ISSN: 1705-6411
Volume 8, Number 1 (January 2011)
Author: Dr. Gerry Coulter


Baudrillard’s references to art and aesthetics run into the hundreds in his books and span his career. There are several keys to his approach to art including: a suspicion of culture, the death of the avant-garde, transaesthetics, the role of art, the relationship of art and the real, and his own photography.

Baudrillard fancied himself, with good cause, to be the contemporary equivalent of the Danube Peasant (2005b:66) . He denied having any formal training in the arts and admired in himself his brute-like joy of fascination unencumbered by aesthetic, moral, social or political judgments (1987a:28). Baudrillard maintained a deep suspicion of culture and the ways in which it is interwoven into structures of the economy (the art world and art market), and political culture. His refusal to promote contemporary culture included a courageous refusal of the celebratory embrace of the New York art world, precisely at the time when accepting it would have led him to greater fame and book sales in the United States (1997:10). Baudrillard’s thought in this respect constitutes an important challenge to an increasingly promotional art world in which the reputations of curators are staked on keeping alive the idea of an avant-garde. Baudrillard posited that the role of museums and curators in the art market side of the art world was a kind of conspiracy which saw museums and other cultural venues complicit in the generation of speculative values for art in the 1980s (2005b:25). In France Baudrillard outraged the arts and cultural establishment by calling Beaubourg (The Pompidou Centre), a monster, which, like other recent architectural monsters, “testify not to the integrity of the city but to its disintegration, not to its organic nature but to its disorganization, they reflect the satellization of urban existence” (1987b [1990:105]).

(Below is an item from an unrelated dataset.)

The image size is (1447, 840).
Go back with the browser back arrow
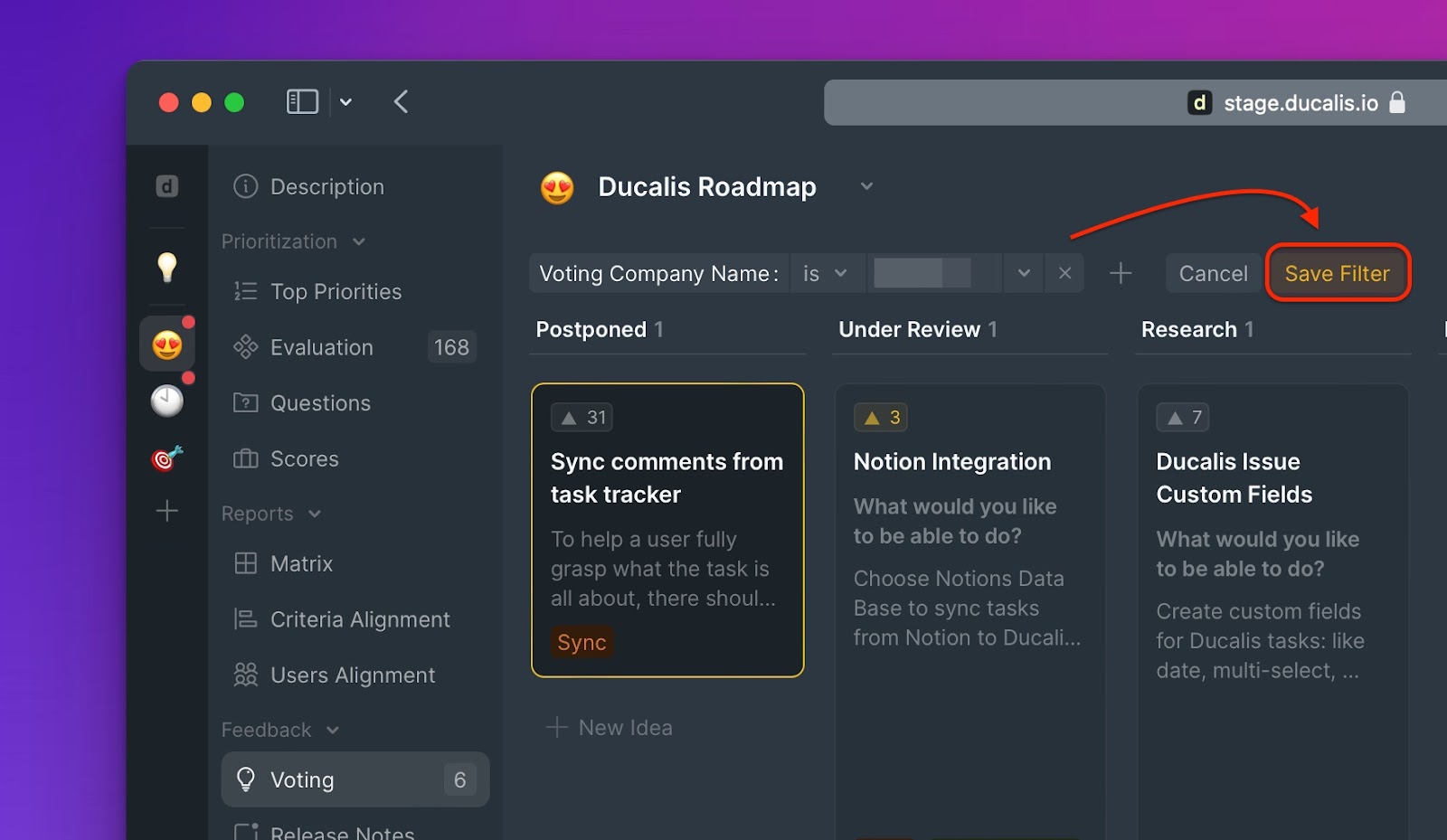point(402,102)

Baudrillard realized that the avant-garde died not long after the end of the second world war and that this had enormous implications for contemporary art. In his view it was still possible to see the subversive remnants of the avant-garde up to abstract expressionism (at least a form of gestural subversion). But after abstract expressionism, and certainly by the time of Warhol, we could no longer talk about the avant-garde. This is not to say that new things did not continue to happen in the arts, but that it was (mainly because of Duchamp’s influence on countless young artists since the 1950s), a form of “posthumous representation”. The result has been what Baudrillard referred to as a confused art world because all forms became simultaneously possible. This meant for him that we had passed through the avant-garde into the age of kitsch (2001:144). Art was no longer art because it had come into too close contact with the real. Art’s job, on the contrary, was to negate reality – a power art has at its disposal (1990 [1993:14]).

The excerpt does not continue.